Pálido, frío y duro como la marga. Y si ahora no estaba, sería porque alguien se la estaba dando con queso. ¡Que Aranda nunca hubiese desaparecido tan aprisa por su propio pie…!

 Cuentan que aquella noche, decenas de mensajeros habían turbado el sueño de todo el Camposanto, convocándole a la búsqueda de Aranda, y que a la llamada habían acudido tantos que por los valles andaban chocándose los unos con los otros, y que los mosquitos habían hecho su agosto, y que los petirrojos se habían ocultado asustados, y que los murciélagos habían ido a posarse en las ramas más altas por temor a que las descubriesen. No ha habido tanto revuelo en las montañas de la Luna como en aquella noche de verano. Allí estaban cientos de hombres, marchando durante horas, trazando figuras con las linternas, resbalando sobre el musgo y bramando el nombre de Aranda.

Ni le hallarían aquella noche ni lo harían en las siete siguientes. Ni huellas, ni señales, ni retales, ni voces, ni excrementos; ni siquiera olores habían podido reconocer los veinte mastines de caza que el general Oliveros había soltado por las colinas. Pronto iban a discurrir las semanas en un monótono decrecer. Así que se cansaron y lo dejaron correr. Les pudo la desilusión, sin duda. Al fin y al cabo, es lo normal: ¡tanto buscar, y ni rastro del pastor!

Todo iba a complicarse luego. Porque por ahí empezó a correr el rumor de que la tierra se había tragado al pastor. Y con esa voz iba a ir cebándose el temor de los del Camposanto, que ahora recelaban de las montañas de la Luna. Fueron difundiéndose aquellas maldiciones, y por eso el general Oliveros ya daba por perdidos a sus mastines. Y los pocos hombres que aún andaban tras Aranda, aburridos e inquietos, habían decidido descender apresurados al prado, volviéndose de tanto en cuando para vigilar a las montañas.

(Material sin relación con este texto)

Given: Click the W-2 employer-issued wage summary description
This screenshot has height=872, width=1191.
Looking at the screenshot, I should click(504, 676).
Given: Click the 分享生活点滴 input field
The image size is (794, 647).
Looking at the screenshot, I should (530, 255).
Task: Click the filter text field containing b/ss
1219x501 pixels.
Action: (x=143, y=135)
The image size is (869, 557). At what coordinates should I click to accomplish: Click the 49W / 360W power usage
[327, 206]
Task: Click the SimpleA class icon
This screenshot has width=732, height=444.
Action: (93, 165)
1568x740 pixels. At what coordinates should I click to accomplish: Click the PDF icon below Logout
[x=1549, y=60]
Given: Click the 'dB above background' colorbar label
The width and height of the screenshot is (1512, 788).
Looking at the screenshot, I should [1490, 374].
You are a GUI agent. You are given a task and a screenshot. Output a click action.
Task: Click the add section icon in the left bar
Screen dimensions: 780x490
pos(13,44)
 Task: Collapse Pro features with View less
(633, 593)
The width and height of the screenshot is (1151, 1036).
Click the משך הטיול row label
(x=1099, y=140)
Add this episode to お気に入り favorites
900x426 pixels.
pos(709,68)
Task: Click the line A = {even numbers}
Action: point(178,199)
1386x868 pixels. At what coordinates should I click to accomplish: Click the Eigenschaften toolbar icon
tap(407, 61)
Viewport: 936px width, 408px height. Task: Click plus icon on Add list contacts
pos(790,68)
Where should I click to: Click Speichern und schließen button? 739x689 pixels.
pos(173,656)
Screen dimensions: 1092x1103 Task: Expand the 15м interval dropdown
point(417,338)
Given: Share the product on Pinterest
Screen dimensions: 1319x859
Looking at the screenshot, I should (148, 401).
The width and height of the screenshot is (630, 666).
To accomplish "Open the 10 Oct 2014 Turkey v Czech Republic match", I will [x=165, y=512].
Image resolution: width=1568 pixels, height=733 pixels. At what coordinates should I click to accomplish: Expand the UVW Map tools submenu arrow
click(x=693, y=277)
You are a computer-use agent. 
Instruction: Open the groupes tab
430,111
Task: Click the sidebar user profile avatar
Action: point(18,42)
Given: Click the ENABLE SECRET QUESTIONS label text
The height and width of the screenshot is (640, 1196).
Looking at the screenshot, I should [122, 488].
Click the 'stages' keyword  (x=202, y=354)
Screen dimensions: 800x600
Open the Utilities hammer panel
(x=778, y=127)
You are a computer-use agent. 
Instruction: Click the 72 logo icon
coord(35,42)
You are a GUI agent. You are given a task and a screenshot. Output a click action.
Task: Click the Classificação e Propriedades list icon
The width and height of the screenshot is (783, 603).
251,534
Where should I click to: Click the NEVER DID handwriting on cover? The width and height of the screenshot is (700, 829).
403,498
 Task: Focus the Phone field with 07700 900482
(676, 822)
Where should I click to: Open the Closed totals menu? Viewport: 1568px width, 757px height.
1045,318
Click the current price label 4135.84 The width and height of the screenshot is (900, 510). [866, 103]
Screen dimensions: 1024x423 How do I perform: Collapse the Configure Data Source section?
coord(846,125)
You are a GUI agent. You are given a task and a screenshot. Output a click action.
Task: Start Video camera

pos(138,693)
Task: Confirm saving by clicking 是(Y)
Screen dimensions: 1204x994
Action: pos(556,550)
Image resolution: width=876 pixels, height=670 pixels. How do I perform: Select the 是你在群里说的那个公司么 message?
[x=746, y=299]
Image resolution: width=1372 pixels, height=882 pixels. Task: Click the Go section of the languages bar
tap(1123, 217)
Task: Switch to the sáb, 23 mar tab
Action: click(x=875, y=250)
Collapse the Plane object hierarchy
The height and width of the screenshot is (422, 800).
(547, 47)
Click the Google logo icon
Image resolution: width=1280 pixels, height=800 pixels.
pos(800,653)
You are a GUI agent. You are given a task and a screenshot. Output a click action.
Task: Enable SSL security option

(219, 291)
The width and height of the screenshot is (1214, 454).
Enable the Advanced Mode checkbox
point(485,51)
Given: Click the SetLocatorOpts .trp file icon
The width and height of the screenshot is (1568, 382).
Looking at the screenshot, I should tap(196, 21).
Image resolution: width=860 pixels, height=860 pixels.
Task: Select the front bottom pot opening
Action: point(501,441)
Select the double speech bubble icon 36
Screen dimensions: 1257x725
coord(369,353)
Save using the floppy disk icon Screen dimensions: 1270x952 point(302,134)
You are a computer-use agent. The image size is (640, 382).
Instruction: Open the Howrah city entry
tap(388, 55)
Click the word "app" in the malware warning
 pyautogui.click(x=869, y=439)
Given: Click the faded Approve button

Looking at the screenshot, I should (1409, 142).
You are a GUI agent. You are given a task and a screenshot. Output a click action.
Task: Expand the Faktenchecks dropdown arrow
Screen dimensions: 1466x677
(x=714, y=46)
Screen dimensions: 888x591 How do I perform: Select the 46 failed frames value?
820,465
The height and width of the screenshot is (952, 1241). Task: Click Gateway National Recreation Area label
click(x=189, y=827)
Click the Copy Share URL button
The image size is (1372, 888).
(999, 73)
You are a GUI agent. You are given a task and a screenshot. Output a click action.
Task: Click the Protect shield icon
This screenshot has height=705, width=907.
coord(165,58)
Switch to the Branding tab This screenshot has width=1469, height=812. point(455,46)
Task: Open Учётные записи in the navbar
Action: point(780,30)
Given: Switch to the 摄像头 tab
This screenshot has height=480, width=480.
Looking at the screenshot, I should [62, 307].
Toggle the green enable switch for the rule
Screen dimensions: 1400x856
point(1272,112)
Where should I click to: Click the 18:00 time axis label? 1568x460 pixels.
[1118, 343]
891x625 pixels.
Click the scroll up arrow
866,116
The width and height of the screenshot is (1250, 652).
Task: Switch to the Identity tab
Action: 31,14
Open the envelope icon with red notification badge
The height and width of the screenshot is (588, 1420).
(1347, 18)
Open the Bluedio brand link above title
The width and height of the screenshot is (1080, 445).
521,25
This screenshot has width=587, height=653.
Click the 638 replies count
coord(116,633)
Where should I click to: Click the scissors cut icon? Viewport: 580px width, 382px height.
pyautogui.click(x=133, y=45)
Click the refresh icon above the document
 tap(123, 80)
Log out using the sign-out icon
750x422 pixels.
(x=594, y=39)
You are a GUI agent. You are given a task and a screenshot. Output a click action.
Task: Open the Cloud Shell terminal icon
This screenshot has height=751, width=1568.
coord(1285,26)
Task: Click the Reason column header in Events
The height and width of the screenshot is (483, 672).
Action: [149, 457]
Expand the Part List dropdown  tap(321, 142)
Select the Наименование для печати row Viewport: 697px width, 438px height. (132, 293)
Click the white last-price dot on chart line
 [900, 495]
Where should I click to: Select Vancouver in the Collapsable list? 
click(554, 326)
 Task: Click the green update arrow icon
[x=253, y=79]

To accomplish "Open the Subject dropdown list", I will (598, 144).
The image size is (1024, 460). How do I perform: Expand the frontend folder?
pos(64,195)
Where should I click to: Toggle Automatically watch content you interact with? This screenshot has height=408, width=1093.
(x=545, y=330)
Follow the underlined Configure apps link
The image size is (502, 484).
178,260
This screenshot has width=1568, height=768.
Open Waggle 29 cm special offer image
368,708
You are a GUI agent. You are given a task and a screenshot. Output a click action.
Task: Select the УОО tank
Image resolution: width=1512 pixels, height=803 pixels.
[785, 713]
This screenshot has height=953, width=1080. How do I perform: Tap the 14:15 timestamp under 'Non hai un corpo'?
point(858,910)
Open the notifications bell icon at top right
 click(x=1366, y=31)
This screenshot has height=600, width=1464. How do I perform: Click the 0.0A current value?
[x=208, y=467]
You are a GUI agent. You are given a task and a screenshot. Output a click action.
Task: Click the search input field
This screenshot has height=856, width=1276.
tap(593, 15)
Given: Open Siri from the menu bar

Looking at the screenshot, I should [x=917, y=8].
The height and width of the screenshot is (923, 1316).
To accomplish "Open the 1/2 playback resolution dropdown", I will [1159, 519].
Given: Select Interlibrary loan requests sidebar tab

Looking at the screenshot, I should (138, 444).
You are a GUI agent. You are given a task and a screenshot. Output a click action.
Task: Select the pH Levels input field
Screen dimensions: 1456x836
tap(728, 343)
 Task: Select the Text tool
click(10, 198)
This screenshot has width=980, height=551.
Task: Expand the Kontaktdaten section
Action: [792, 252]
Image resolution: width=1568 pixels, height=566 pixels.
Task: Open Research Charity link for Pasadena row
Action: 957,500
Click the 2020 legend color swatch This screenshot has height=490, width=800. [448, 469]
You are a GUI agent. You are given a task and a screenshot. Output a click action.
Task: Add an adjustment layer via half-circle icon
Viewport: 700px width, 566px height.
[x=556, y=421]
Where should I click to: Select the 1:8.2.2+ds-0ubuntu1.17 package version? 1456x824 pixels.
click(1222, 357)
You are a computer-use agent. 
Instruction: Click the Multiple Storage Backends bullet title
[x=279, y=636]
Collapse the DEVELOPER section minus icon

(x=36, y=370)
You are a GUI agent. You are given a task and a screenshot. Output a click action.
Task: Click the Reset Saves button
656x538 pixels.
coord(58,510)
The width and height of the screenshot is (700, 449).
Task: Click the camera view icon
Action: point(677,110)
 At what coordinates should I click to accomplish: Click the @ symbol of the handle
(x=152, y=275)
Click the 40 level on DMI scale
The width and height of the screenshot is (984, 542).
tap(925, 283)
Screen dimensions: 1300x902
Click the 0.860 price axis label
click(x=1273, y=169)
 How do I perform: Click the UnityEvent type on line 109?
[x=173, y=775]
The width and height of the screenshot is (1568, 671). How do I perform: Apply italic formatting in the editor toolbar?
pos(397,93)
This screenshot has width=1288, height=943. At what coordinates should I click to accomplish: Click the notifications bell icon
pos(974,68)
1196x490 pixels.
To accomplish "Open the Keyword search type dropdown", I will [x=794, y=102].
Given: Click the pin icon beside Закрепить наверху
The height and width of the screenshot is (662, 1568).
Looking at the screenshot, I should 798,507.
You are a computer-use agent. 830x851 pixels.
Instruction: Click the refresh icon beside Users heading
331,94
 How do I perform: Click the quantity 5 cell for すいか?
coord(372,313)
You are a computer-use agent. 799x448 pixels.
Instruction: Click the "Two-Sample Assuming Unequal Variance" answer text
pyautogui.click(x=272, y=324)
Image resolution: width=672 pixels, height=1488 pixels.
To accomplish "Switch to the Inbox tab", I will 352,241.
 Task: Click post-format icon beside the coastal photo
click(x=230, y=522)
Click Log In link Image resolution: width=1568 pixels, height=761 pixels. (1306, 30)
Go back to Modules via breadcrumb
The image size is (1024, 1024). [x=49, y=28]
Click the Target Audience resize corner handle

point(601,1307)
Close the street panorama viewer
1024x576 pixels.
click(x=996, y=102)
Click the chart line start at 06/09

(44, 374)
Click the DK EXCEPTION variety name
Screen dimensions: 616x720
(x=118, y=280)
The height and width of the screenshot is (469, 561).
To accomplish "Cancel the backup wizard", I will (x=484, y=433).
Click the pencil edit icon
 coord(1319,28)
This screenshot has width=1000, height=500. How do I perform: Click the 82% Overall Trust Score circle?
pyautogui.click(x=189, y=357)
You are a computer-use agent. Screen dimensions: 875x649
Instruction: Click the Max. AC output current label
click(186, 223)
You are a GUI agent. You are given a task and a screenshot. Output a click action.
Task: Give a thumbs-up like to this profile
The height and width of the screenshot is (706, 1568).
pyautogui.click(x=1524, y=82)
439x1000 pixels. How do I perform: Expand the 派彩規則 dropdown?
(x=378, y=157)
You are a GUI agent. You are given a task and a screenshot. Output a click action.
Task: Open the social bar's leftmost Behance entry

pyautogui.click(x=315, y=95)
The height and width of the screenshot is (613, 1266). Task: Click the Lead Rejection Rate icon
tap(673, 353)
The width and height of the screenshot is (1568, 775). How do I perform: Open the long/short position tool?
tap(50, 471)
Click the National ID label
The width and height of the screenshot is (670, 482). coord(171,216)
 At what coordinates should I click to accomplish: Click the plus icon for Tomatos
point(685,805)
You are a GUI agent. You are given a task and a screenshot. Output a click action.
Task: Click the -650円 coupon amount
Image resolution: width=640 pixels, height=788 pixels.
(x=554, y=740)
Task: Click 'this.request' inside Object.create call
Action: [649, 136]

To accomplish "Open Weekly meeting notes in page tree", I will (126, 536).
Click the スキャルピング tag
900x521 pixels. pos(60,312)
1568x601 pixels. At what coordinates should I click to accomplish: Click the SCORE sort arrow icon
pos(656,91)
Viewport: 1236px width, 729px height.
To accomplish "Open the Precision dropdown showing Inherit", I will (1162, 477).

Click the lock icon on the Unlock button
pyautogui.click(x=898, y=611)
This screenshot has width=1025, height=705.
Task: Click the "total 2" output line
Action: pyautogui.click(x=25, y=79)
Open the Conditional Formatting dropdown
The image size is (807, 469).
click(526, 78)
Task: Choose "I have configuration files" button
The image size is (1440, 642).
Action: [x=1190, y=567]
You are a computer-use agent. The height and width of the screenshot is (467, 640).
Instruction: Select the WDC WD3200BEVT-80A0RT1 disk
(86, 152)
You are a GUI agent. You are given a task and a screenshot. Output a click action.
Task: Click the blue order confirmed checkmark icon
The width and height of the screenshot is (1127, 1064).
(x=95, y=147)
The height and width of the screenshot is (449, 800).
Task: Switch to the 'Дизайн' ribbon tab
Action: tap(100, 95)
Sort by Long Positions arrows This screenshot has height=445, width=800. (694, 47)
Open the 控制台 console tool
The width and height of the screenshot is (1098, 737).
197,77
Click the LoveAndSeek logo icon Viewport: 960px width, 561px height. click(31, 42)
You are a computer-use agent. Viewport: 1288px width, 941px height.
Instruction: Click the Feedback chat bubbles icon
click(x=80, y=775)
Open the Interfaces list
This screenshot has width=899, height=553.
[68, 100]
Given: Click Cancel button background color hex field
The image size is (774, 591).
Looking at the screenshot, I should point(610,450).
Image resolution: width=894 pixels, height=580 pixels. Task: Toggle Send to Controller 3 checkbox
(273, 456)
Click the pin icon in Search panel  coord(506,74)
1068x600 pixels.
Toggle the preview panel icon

Ya está: desde entonces, le dieron la espalda a Aranda. Y lucharon sin desmayo por olvidarle.

 -Es curioso –le decía Tulio a su nieto, asomados al balcón de su caserío en una noche, ambos vueltos hacia las montañas de la Luna–: si las miras fijamente, puedes descubrir sombras y siluetas deslizándose entre los picos. Hay vida ahí arriba, sin duda, aunque nosotros la desconozcamos. No sé cómo no me había dado cuenta antes, cuando vivía en la Renclusa. Seguro que la habrán tomado. A saber en qué estado se hallará ahora el caparazón, después de tantos años. A saber si Aranda habrá regresado y estará durmiendo en el cuarto solitario que yo solía prepararle.

-Es verdad: las montañas se agitan –asentía el nieto, aunque tan sólo podía ver un enorme muro oscuro y quieto que, en silencio, durante el día cobijaba a la luna.